Papa’s Culture

  • Papa's Culture
  • Papa's Culture, but ... (Elektra) 1993 

Somewhere between a greased-gears Steely Dan and a pleasantly sedated They Might Be Giants, this ingenious Northern California duo — a bassist/composer raised on Count Basie and a post-punk folkie/toaster guitarist with a wry funnybone — belies its members’ roots to create warm, jazzy, reggaefied funk-pop laced with charmingly odd lyrics.
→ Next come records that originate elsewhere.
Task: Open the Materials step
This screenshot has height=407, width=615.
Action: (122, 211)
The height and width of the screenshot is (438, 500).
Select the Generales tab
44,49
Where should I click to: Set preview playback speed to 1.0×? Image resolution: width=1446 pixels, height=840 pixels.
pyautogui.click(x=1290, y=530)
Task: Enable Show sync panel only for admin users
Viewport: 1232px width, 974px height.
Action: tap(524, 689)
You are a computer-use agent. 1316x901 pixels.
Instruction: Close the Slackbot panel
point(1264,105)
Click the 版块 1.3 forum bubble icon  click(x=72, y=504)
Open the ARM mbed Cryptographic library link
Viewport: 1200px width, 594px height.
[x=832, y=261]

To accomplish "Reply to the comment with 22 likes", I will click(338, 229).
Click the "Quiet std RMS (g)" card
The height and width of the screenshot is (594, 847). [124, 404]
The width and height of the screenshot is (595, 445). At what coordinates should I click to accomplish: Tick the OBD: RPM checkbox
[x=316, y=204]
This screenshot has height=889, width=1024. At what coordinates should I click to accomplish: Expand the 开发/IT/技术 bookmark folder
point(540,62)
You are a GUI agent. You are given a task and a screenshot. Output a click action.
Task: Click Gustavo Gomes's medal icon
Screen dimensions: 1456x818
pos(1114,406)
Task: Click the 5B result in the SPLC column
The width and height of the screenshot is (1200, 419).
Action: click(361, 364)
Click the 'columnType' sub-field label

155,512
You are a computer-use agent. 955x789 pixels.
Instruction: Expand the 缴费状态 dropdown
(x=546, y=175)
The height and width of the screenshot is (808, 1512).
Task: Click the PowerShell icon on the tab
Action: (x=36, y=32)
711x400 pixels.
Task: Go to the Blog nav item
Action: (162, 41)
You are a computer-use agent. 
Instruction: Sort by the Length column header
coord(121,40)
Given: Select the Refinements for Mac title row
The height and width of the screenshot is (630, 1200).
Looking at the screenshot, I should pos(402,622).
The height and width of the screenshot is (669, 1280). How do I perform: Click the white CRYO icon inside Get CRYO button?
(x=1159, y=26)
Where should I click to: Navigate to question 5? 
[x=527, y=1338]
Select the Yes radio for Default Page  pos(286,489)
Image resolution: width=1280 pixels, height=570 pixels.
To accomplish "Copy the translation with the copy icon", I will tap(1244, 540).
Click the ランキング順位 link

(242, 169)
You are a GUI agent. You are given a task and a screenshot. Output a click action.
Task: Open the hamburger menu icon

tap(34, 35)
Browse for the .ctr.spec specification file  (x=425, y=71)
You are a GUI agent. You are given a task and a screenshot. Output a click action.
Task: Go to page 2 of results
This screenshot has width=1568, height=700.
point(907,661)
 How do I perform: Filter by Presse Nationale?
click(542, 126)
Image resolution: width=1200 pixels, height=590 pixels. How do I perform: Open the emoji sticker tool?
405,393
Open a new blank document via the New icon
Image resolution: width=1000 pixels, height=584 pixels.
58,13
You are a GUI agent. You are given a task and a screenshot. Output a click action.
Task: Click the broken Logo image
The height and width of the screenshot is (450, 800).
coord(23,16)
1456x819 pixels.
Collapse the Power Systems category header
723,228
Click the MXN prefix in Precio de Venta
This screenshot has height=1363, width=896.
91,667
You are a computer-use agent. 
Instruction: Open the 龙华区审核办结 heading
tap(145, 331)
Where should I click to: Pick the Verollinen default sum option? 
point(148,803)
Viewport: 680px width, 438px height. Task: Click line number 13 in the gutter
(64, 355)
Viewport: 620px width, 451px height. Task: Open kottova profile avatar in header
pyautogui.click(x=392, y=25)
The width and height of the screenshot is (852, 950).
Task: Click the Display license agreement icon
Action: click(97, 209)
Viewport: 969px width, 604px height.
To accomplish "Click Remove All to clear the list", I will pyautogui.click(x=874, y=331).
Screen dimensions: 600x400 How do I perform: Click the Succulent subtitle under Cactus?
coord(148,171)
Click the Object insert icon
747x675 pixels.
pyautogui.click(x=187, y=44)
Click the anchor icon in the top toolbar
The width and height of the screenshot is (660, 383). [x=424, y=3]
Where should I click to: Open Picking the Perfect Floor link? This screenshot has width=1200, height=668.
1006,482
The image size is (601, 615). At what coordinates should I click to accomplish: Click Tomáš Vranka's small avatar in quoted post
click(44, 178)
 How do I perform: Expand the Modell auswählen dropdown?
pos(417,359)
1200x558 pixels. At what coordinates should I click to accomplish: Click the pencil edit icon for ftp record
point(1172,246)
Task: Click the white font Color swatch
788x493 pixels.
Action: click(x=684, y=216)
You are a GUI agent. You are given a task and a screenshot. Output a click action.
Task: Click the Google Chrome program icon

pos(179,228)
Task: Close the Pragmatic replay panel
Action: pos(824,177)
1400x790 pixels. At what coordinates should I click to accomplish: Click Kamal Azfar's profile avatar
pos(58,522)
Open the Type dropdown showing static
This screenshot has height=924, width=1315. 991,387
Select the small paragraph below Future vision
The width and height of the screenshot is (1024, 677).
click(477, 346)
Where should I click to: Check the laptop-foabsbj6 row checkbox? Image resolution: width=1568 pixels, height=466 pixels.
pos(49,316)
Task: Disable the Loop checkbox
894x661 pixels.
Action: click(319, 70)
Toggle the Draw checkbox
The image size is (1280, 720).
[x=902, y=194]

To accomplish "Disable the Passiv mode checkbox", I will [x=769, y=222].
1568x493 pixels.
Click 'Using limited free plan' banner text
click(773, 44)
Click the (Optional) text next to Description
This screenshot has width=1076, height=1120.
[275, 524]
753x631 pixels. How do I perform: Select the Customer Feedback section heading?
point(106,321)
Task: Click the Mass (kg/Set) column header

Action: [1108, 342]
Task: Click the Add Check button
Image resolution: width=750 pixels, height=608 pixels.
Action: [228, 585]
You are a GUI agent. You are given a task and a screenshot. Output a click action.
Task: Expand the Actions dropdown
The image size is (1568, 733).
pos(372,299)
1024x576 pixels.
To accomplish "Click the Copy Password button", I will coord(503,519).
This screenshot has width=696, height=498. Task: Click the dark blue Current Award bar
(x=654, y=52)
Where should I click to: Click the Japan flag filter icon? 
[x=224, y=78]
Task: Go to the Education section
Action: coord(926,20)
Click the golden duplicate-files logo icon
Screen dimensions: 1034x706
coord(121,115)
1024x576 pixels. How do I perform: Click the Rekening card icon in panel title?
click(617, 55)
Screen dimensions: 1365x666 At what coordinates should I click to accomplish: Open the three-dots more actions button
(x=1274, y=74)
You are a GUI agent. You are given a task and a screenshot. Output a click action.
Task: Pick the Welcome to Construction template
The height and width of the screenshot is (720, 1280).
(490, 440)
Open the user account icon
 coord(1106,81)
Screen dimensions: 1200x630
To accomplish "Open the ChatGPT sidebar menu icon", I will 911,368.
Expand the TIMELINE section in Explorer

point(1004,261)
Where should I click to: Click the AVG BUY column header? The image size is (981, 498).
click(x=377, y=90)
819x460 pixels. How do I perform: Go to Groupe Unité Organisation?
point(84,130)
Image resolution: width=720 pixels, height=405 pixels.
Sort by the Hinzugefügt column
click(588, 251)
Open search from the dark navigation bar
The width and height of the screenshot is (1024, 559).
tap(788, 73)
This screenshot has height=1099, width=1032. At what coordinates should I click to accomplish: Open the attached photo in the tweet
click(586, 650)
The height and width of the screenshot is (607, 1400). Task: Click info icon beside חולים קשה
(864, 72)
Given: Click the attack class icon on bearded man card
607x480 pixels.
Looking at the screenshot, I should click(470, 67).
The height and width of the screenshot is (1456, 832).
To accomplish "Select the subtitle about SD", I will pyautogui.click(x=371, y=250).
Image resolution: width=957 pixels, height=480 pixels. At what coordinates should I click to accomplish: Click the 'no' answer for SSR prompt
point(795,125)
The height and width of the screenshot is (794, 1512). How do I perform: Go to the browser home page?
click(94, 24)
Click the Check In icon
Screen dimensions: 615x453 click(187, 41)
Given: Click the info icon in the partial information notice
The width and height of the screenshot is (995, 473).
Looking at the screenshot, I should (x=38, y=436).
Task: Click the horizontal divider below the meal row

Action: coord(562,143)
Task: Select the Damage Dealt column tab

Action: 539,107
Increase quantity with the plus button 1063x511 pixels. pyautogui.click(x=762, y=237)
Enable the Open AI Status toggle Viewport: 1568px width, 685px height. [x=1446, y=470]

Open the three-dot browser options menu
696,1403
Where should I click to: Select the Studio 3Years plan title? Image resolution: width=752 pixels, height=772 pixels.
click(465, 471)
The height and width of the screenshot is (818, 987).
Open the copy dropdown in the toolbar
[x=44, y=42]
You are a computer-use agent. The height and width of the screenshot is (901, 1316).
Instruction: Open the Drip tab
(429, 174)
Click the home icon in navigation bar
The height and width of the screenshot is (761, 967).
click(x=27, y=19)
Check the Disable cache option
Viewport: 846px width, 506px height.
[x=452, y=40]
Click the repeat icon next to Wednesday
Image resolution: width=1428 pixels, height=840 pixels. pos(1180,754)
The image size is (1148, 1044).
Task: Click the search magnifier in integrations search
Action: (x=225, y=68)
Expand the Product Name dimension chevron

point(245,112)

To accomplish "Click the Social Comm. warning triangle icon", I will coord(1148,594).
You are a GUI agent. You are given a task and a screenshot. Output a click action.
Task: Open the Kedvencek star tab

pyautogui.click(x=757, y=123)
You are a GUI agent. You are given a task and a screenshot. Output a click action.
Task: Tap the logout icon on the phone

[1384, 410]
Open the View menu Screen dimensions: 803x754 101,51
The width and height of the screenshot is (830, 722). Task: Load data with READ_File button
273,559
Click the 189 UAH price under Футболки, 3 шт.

Laying down infectious rhythms reminiscent of the early Beat, and playful soul stylings that would do Sly Stone proud, Harley White (bass, music) and Blake Davis (guitar, vocals, words) make memorable songs like “Swim,” “It’s Me” and the Zappa-esque “Muffin Man” effortlessly enjoyable while describing a world of their own fantastic imagination. The album can barely contain the band’s hyper-invention: tracks burble over with adroitly applied instrumental variety (horns, strings, reeds, harmonica, sitar), samples (Charles Mingus and Carl Reiner) and lyrics that mingle Jacques Cousteau, Brian Wilson, mom, grandpa, Bob Marley and Black Uhuru without ever getting bogged down in topicality or random referencing. Still, the relaxed grooves and sophisticated studio craft move it along with smooth ease.